Required action: Return, word for word, the lines running from the one that contains "Very good nail (65, 650)" to the final line of the listing below.

===

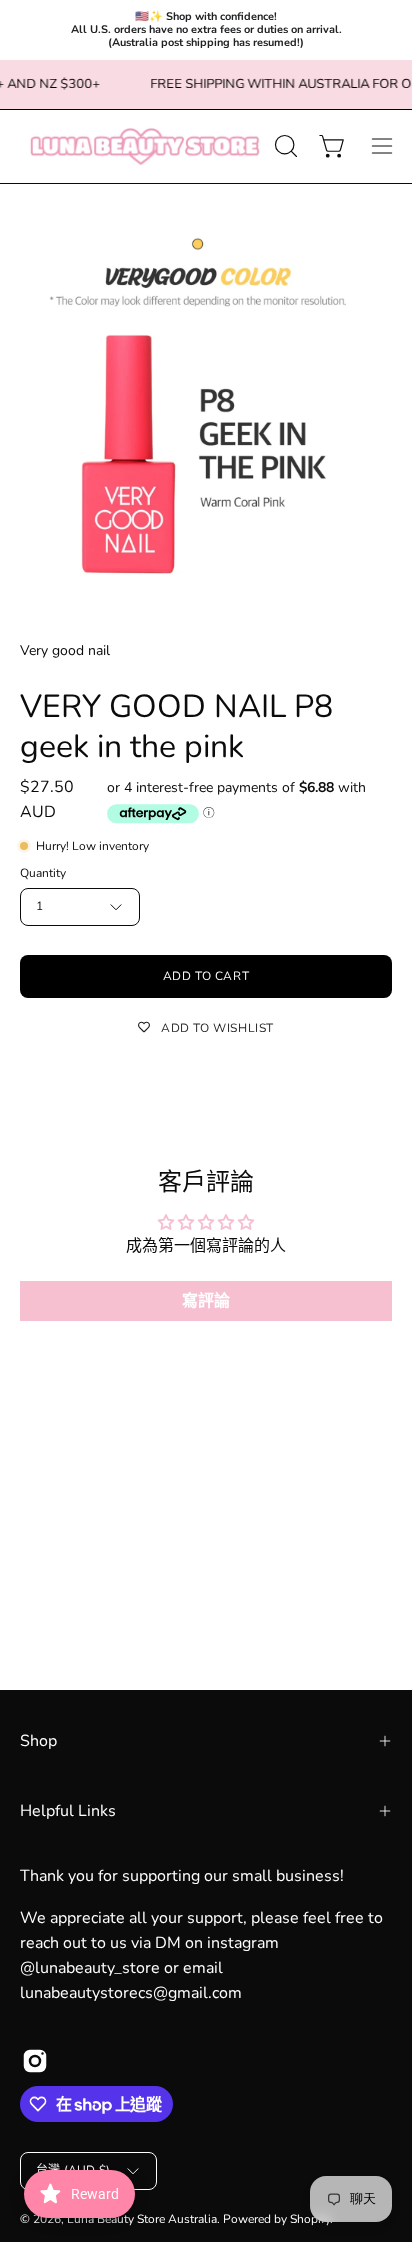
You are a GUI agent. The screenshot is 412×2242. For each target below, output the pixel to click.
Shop (38, 1741)
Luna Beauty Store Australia (142, 2219)
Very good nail (65, 650)
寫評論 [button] (206, 1301)
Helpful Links (68, 1811)
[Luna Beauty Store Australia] (144, 146)
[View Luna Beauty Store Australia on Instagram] (35, 2061)
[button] (284, 146)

===

Answer to this problem:
Very good nail (65, 650)
寫評論 [button] (206, 1301)
Helpful Links (68, 1811)
[Luna Beauty Store Australia] (144, 146)
[View Luna Beauty Store Australia on Instagram] (35, 2061)
[button] (284, 146)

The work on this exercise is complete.